The only antidote he sees is hope, engendered by ‘the power of a transformative idea’ that can change the way people think about equality and inequality. He suggests a ‘basic income’, paid for by a ‘land value tax’.

These ideas may have merit. But here in Australia, we don’t need them. I don’t want to get into a debate about national character, but I don’t think Monbiot’s characterisation of the British as still somehow accepting the rightness of inequality or feeling powerless to oppose it, applies here. We have a strong belief that more equality of opportunity is better than less, though this belief shouldn’t be taken for granted. Certainly the anti-welfare messages all too frequently espoused by the mainstream media probably do have an effect – welfare cheats, lazy unemployed, and shirkers claiming disability are core business for programs like A Current Affair. But while trust in governments’ ability to improve people’s circumstances has declined, people still look to them for assistance when things go wrong. The conservative ‘big government is the problem’ mantra doesn’t work terribly well here.
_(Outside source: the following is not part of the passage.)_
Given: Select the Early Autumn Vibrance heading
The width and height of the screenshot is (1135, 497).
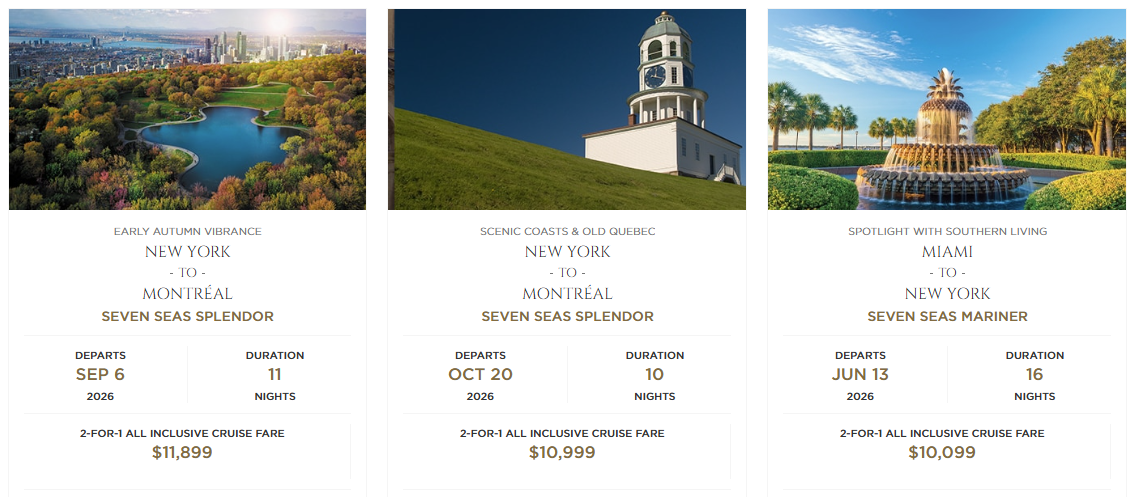Looking at the screenshot, I should 187,232.
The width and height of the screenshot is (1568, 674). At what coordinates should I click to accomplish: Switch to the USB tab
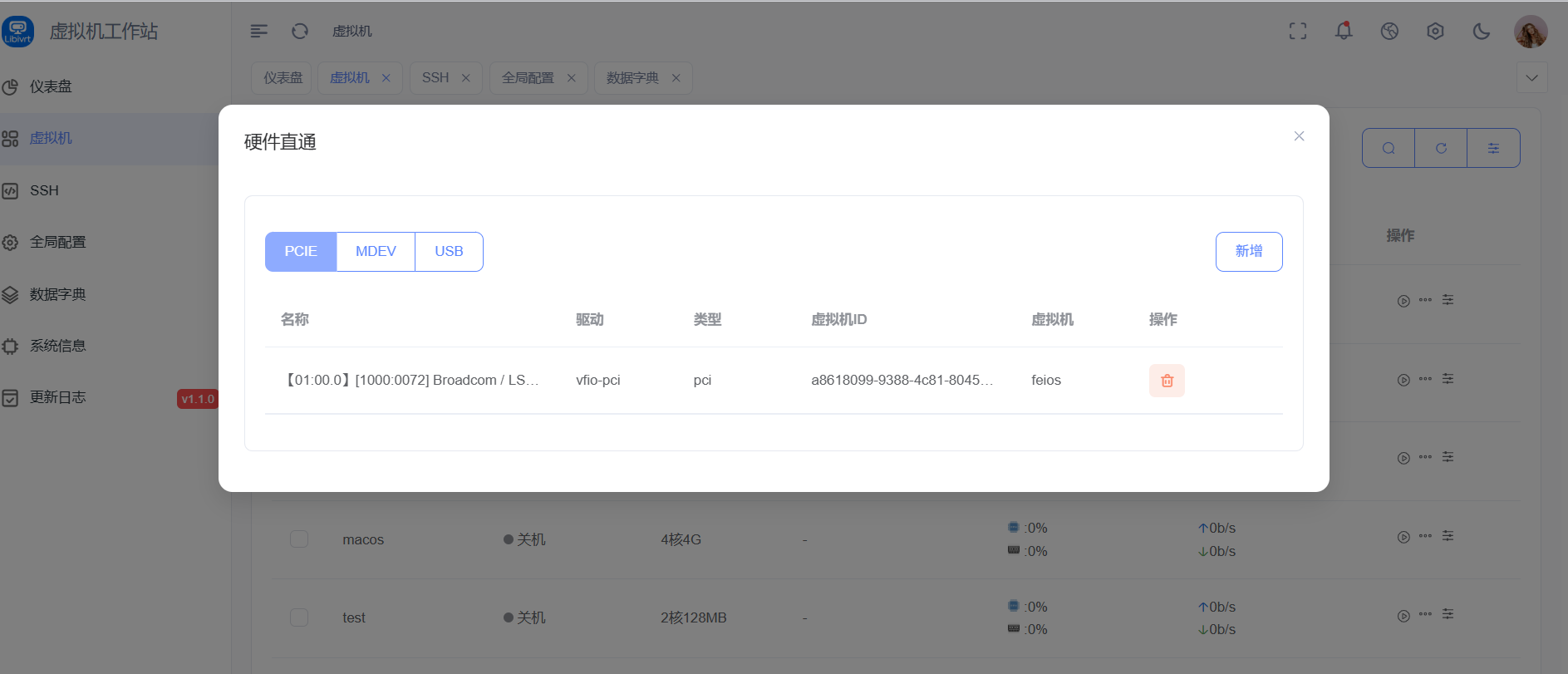[x=449, y=252]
And surely our Labor Party is not the spineless body that British Labour seems to have become. Yes, it did undertake a massive retreat from government ownership of public enterprises. Yes, there are – and should be – debates about how to avoid welfare traps. But it has never retreated from the associated need to provide a proper safety net. You can read a discussion of what the Prime Minister says and does about equality (admittedly not always the same thing) here.

So at least in theory, we have a culture that approves of a society with greater rather than less equality, and a party in government that still espouses more equal sharing of wealth. Polls continue to show the voters want the ALP to represent workers and traditional Labour values. Essential Polling concludes that

‘Labor’s woes aren’t due to pitting the classes against each other, but rather a failure to fulfil their mandate to represent working people’.

What better narrative does the ALP need? It’s time to be bold. No more nonsense about struggling on $250,000. You can look at the real situation here. Forget about the accusations of ‘class war’. The only class war in Australia is of the rich vested interests versus the poor and weak. Welfare is a right for those who need it. The measure of their need is the level of their inequality. This is the simple message the ALP needs to shout from the rooftops. (After all, the mainstream media won’t publish it.)

And I fear they are going to need to shout it. Should the LNP win the election in September, they will be faced with a version of what the Conservatives have in Britain – declining revenue and growing welfare costs as the population ages. And their solution will be the same. Australia may not be in recession, but the Liberal mantra of balancing the budget, alongside their many expensive commitments to middle class welfare will mean they will cut spending in other welfare areas, no doubt playing the dole bludger card as they have in the past. But don’t expect to see any of this before the election; this is what we can expect from the post budget audit commission. ‘Labor’s budget black hole’. It’s all so predictable.

Where Monbiot is certainly right is in calling on hope as a motive force to oppose such attacks on the poorest and most vulnerable. Labor in Australia must never be ‘Liberal Lite’. It must reassert its traditional left of centre values.